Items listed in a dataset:
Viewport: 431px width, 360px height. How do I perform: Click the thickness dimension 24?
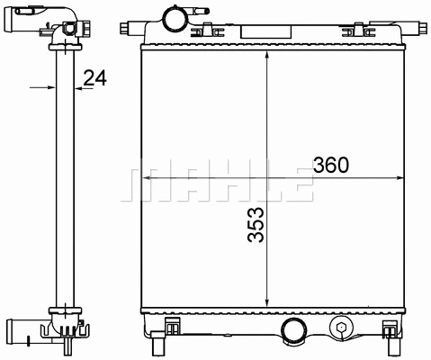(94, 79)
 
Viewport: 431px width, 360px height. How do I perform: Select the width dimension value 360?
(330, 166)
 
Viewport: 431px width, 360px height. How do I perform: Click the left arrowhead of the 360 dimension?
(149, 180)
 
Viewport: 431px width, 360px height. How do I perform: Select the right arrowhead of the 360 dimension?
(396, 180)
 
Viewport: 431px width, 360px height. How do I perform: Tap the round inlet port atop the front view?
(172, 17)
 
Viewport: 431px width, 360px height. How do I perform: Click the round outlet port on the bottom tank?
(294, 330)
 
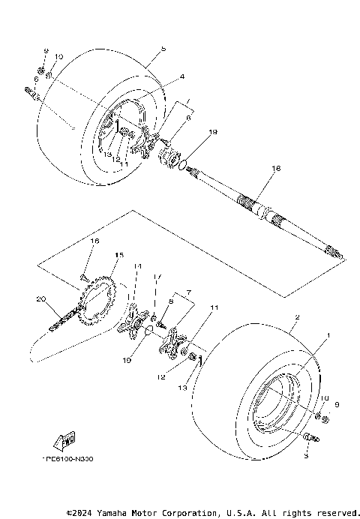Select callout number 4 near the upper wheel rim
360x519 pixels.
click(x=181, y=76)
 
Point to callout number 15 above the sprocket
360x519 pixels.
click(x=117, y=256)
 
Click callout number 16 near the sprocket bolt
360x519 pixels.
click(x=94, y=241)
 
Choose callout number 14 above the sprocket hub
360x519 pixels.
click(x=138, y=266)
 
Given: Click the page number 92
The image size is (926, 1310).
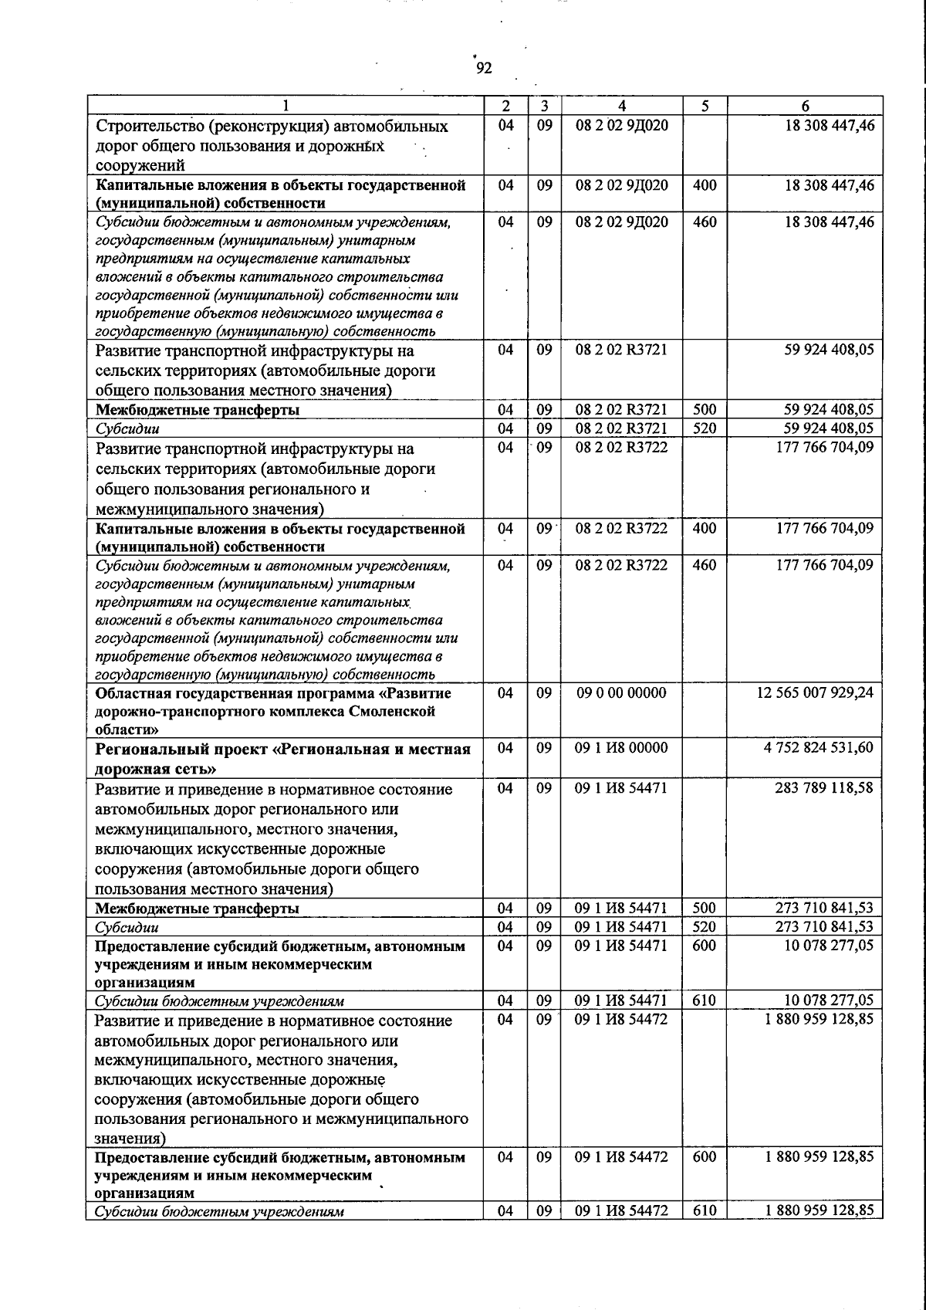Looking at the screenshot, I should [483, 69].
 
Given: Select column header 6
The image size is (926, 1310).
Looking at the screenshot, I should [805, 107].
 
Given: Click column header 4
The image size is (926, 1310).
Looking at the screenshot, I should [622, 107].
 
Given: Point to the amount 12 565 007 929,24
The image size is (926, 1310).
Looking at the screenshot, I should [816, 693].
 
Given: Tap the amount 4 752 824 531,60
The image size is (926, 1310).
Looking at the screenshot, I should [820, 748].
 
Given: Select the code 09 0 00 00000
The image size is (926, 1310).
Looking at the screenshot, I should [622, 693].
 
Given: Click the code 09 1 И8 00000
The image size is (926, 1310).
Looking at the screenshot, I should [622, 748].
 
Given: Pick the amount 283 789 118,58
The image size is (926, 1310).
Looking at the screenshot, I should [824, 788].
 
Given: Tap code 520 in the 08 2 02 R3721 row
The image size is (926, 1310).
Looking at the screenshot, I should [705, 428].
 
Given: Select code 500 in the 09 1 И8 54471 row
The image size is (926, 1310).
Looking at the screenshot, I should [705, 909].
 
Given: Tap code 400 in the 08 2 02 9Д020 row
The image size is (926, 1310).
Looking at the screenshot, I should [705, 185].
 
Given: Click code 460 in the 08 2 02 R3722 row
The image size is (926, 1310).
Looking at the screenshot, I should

WHAT YOU ARE ASKED TO DO:
Return the lines above exactly as they appear, starting at the line that contains "Point to callout number 15 above the sprocket" and ending at the line that contains "click(x=138, y=266)".

FINAL RESULT:
Point to callout number 15 above the sprocket
360x519 pixels.
click(x=117, y=256)
 
Click callout number 16 near the sprocket bolt
360x519 pixels.
click(x=94, y=241)
 
Choose callout number 14 above the sprocket hub
360x519 pixels.
click(x=138, y=266)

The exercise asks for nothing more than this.